Apple's iBooks EULA Drawing Ire 308
An anonymous reader writes in with one of many articles about the iBooks EULA, this time questioning whether it is even enforceable. Quoting: "The iBooks Author EULA plainly tries to create an exclusive license for Apple to be the sole distributor of any worked created with it, but under the Copyright Act an exclusive license is a 'transfer of copyright ownership,' and under 17 U.S.C. 204 such a transfer 'is not valid unless an instrument of conveyance, or a note or memorandum of the transfer, is in writing and signed by the owner of the rights conveyed.' When authors rebel and take their work elsewhere, Apple has, at most, a claim for breach-of-EULA — but their damages are the failure to pay $0 for the program."

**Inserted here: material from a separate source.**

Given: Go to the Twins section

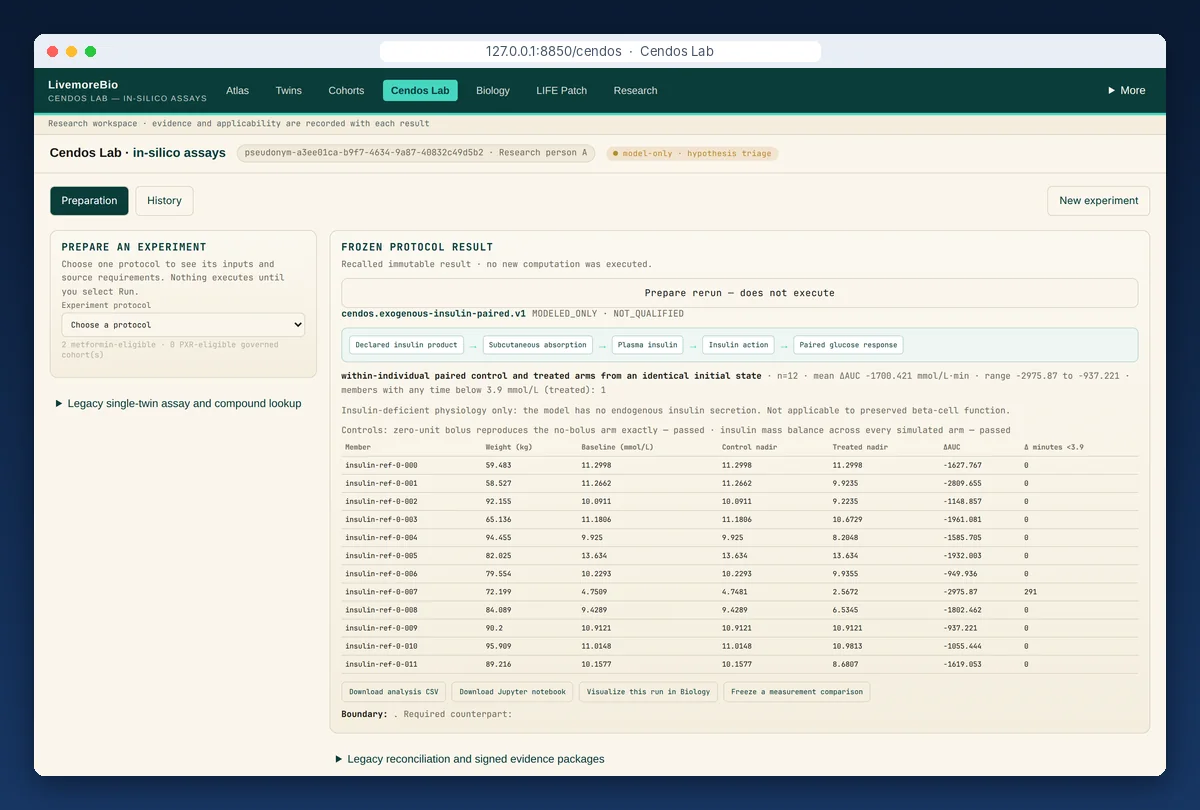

Next step (Score:5, Funny)
Bic Pens Inc now claims exclusive distributorship rights for anything created with one of their writing implements.

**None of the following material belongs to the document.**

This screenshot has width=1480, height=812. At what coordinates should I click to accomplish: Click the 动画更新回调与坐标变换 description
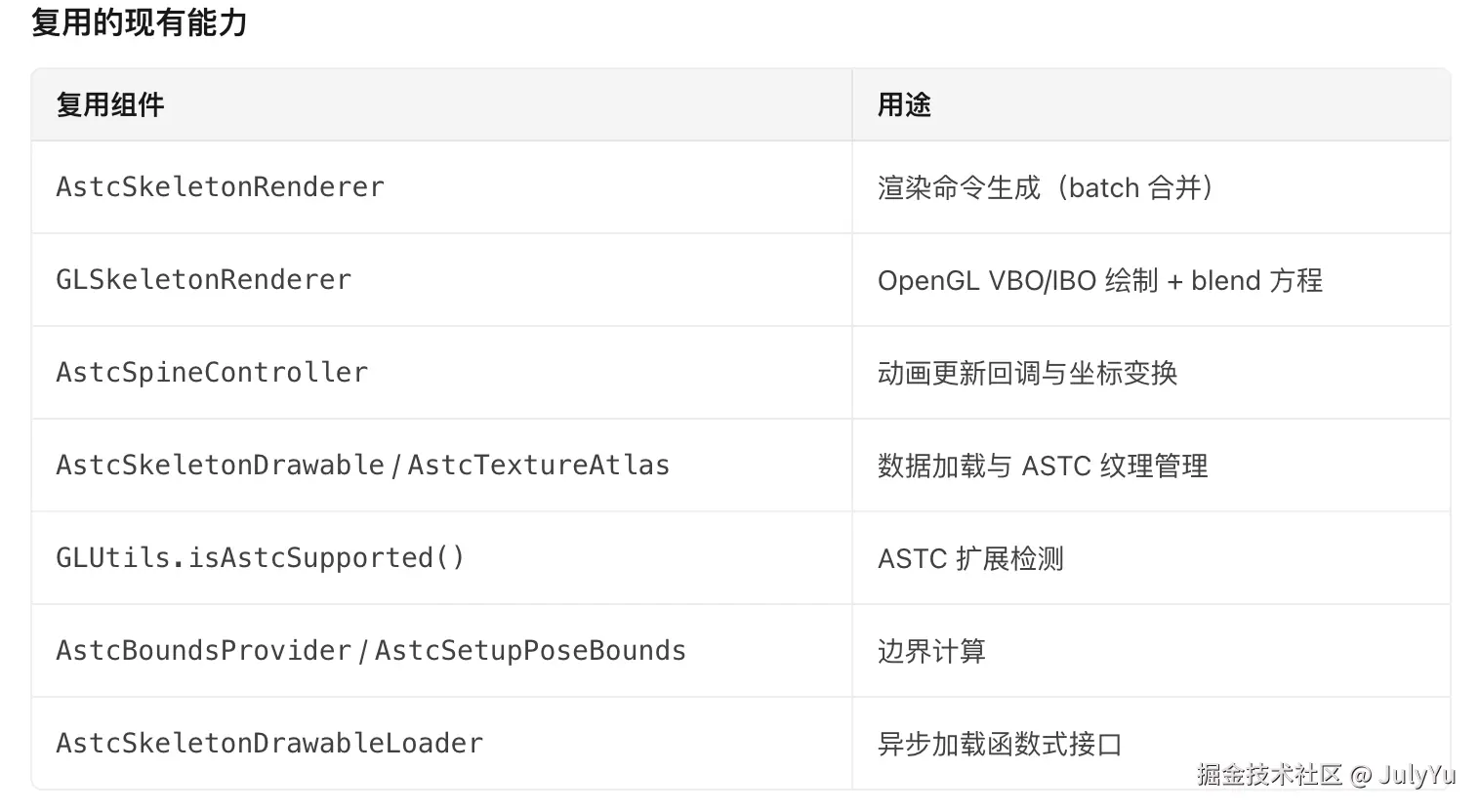[1027, 373]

Not to be outdone, Starbucks now claims exclusive distributorship rights for anything created while under the influence of their beverages.
Re:Next step (Score:5, Funny)
Just ask Ernest Hemingway, Jack Kerouac, Jack London or Edgar Allan Poe,
I'd definitely need spirits to contact any of them.
Re:By reading this comment you agree to mod me up (Score:3, Funny)
Re:Next step (Score:3, Funny)
Who knows what other works he could have completed had he not drank himself to death.
For sure, it would have been more cheerful.